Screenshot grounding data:

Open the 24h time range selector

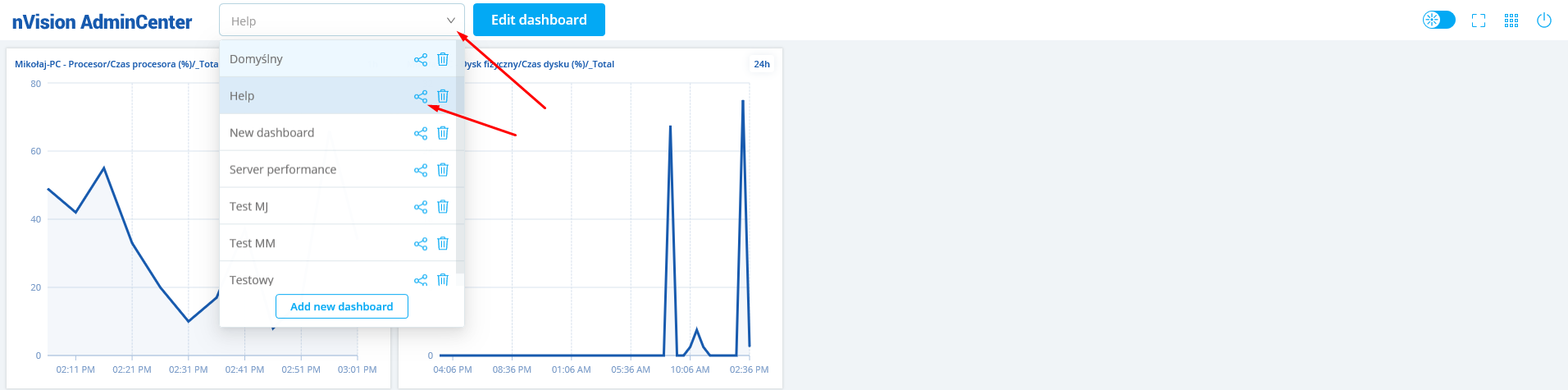762,64
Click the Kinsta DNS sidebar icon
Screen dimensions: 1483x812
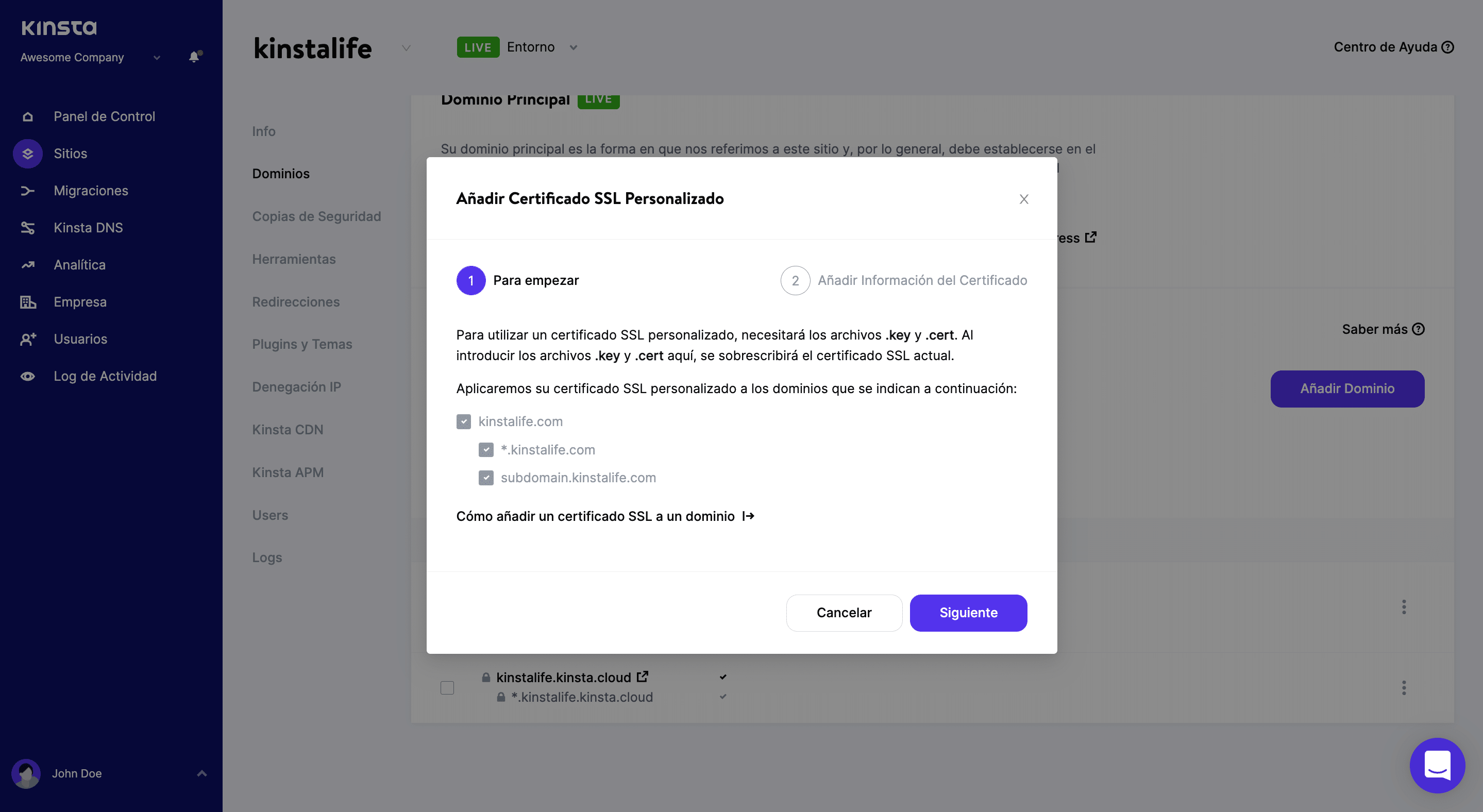27,228
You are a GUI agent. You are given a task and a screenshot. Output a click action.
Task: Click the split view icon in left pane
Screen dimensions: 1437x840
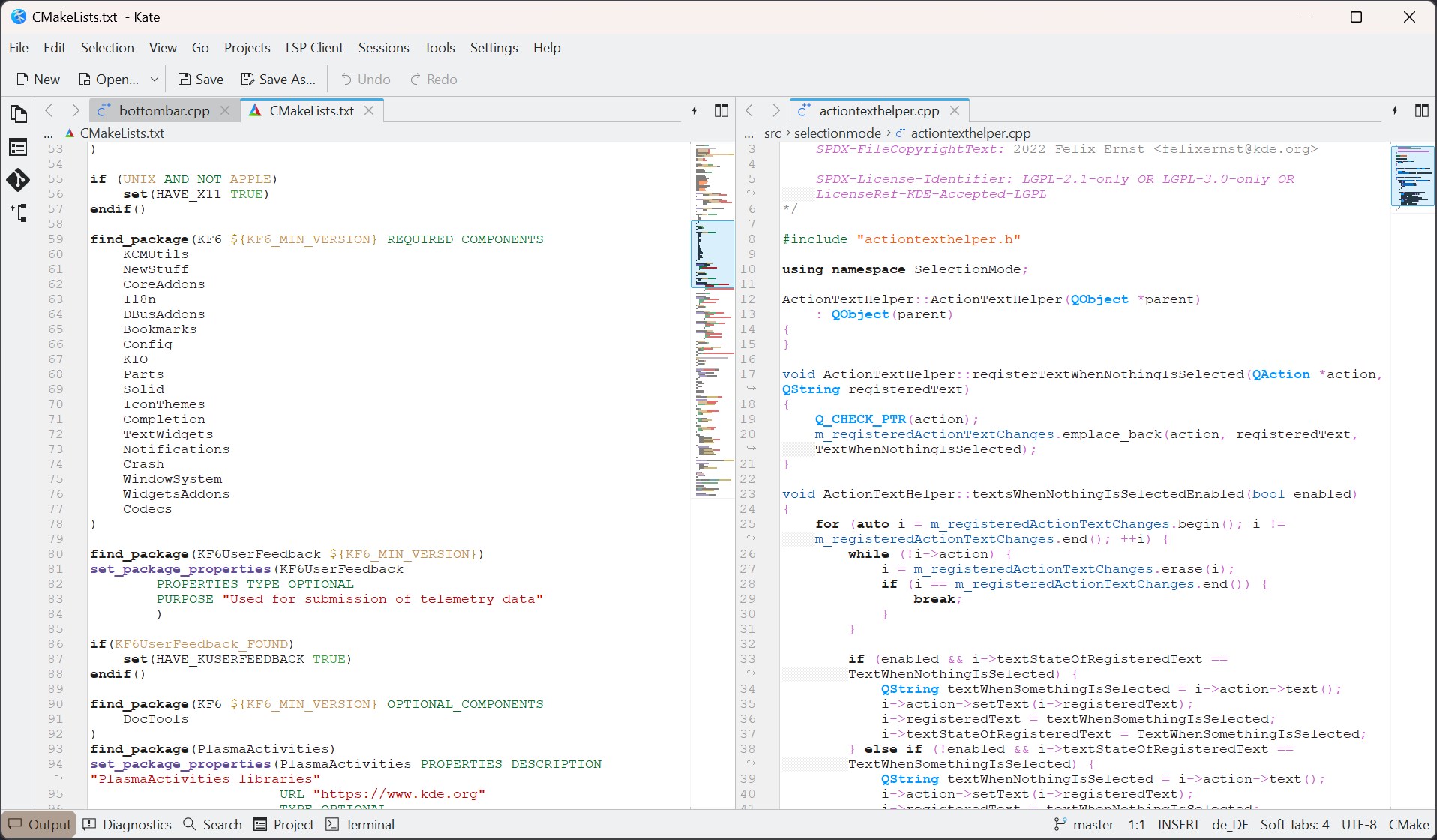721,111
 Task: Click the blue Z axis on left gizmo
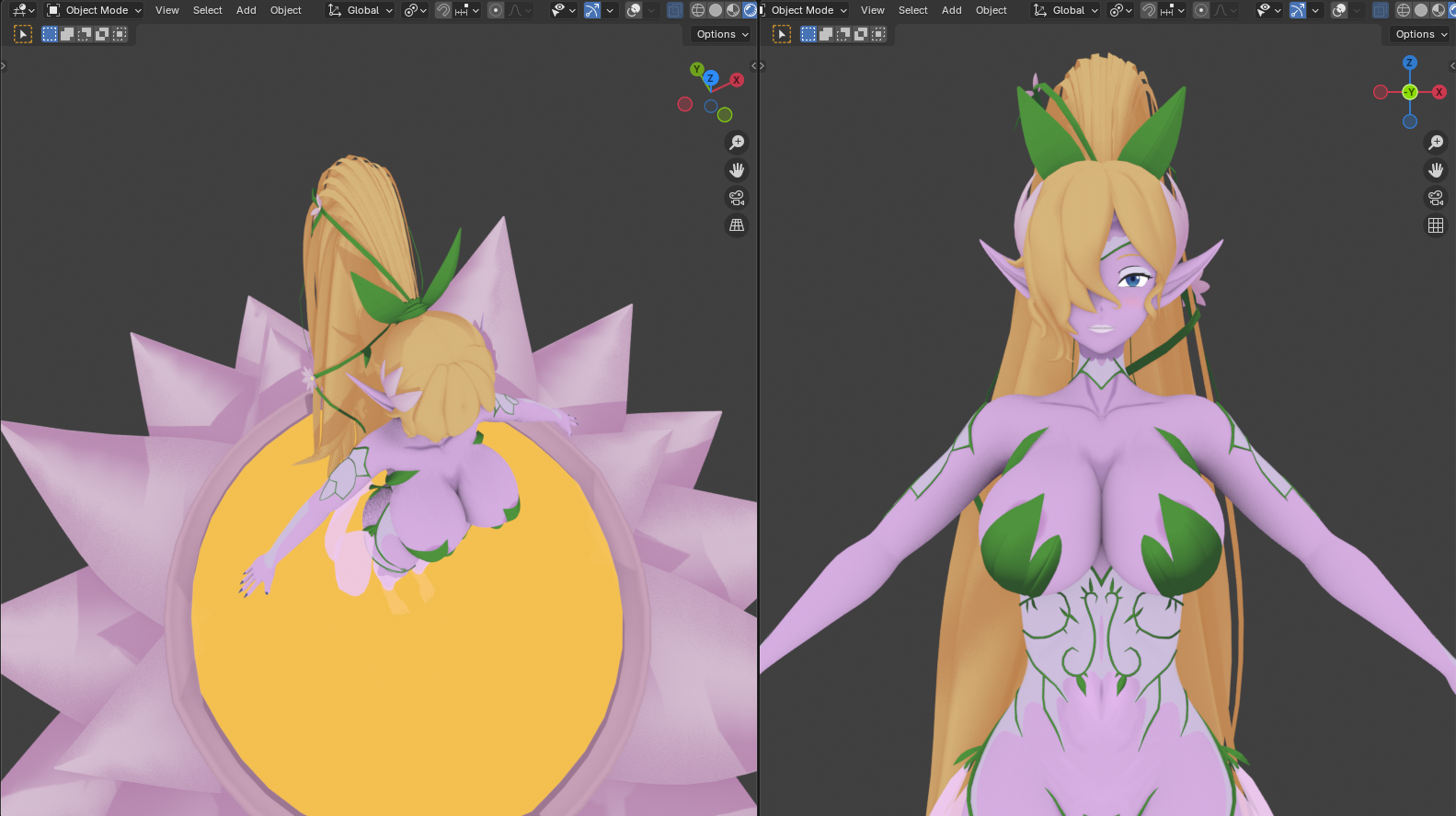pos(710,79)
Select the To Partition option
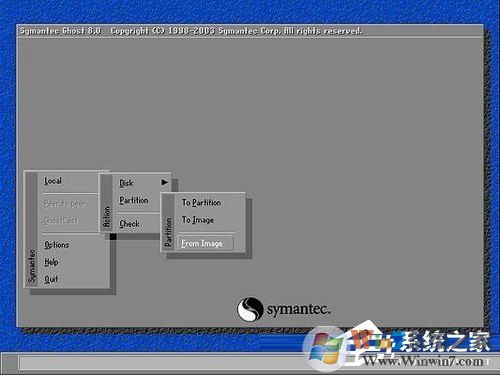This screenshot has height=375, width=500. [x=201, y=202]
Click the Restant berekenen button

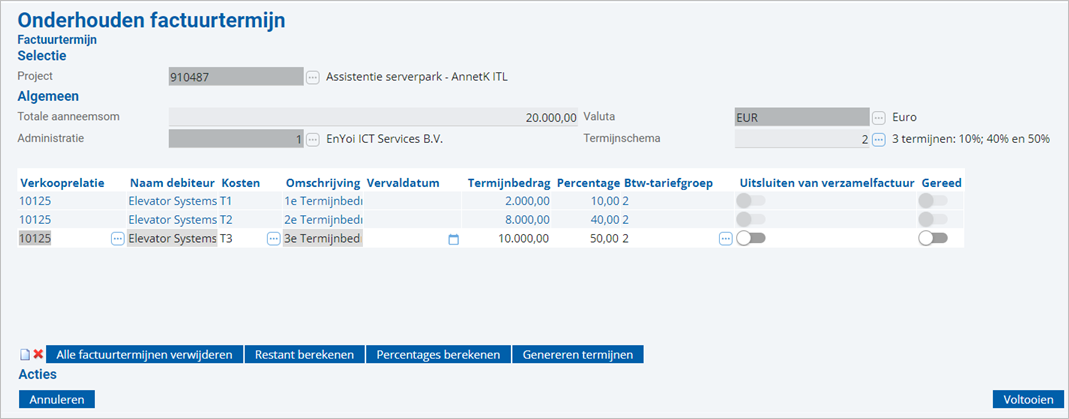[x=304, y=354]
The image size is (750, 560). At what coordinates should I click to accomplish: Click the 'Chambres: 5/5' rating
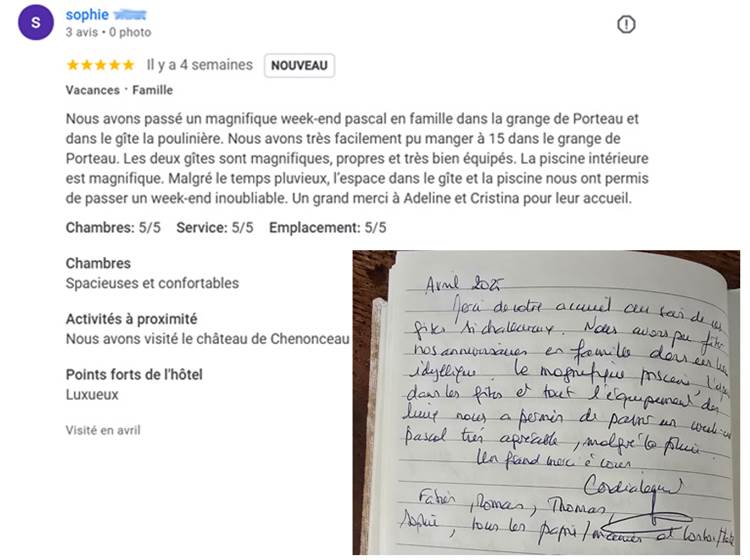coord(113,228)
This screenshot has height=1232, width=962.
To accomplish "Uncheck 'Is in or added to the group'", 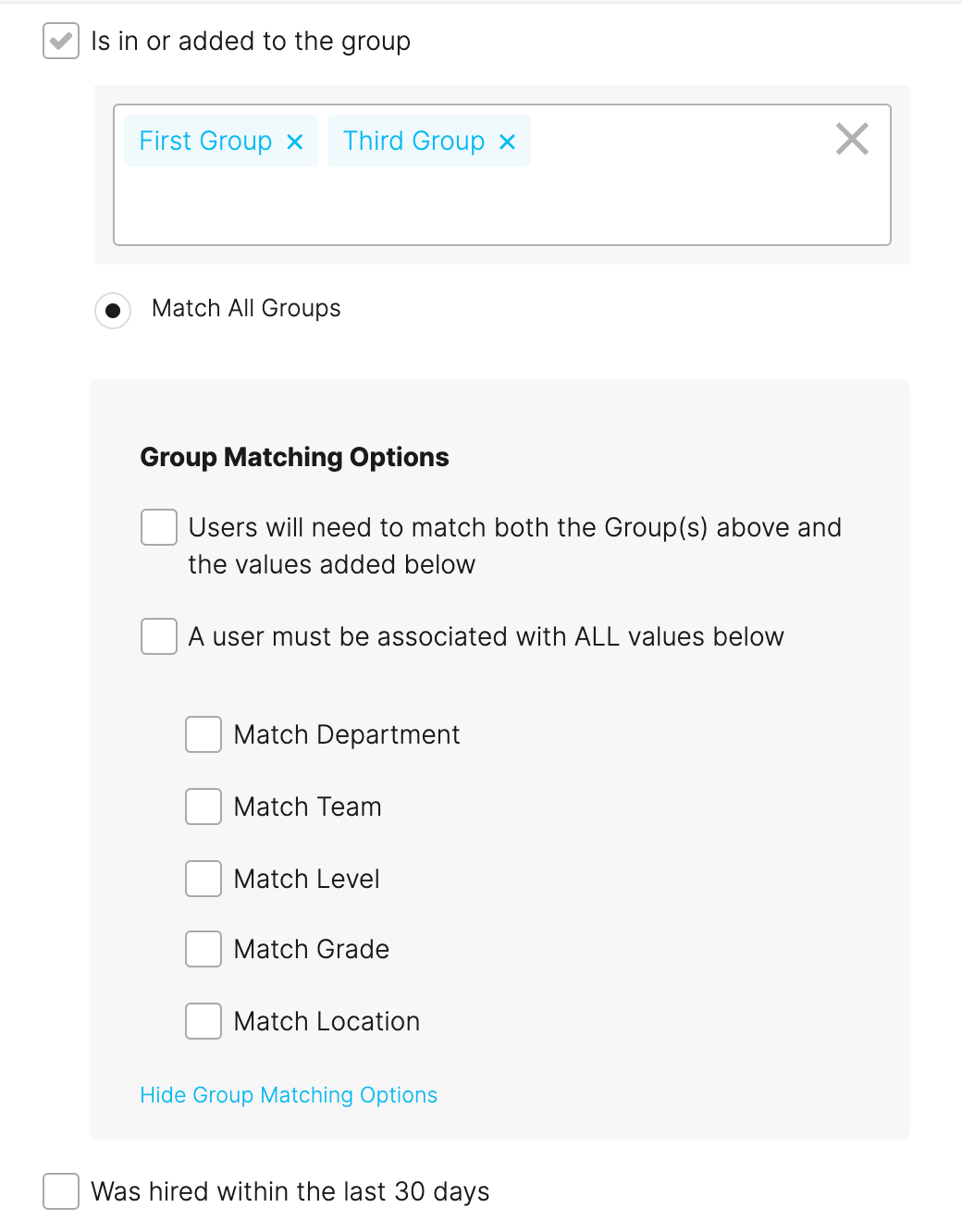I will (61, 41).
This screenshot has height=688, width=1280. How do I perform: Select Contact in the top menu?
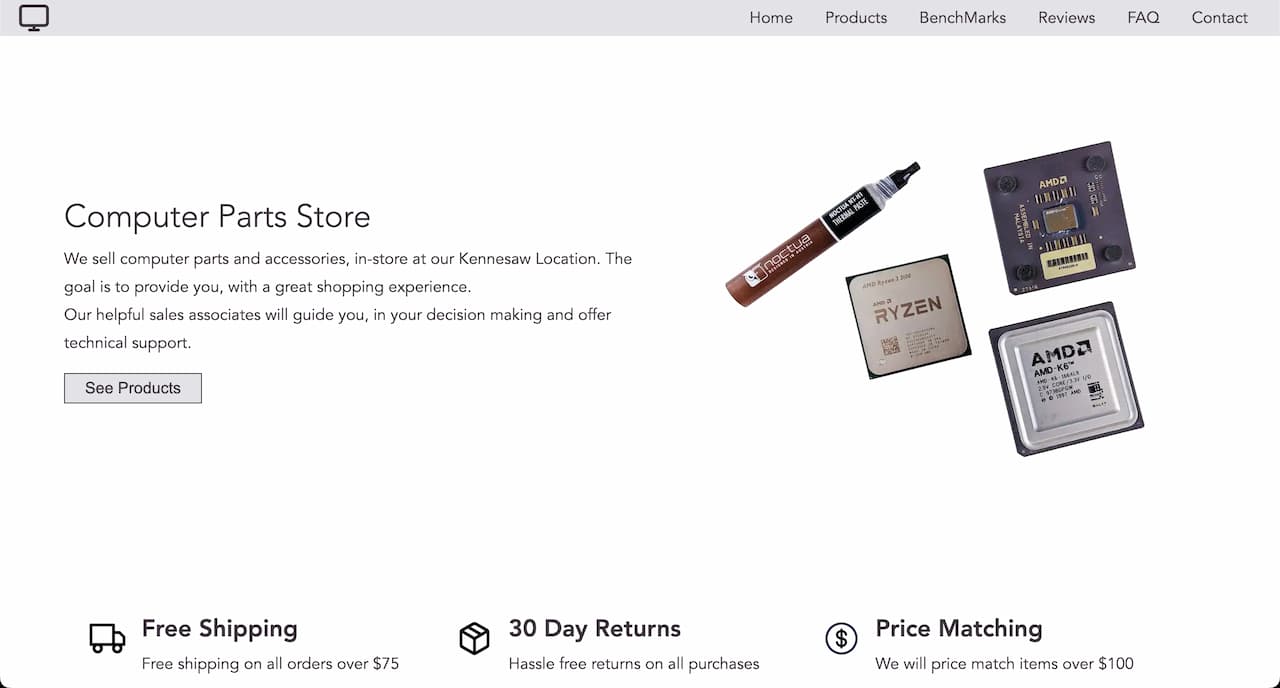point(1219,17)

### Exercise goal
Pick out all lines from the data above in which the word "icon" appears.

### Your response
Click the Kinsta DNS sidebar icon
Task: Click the split view icon in left pane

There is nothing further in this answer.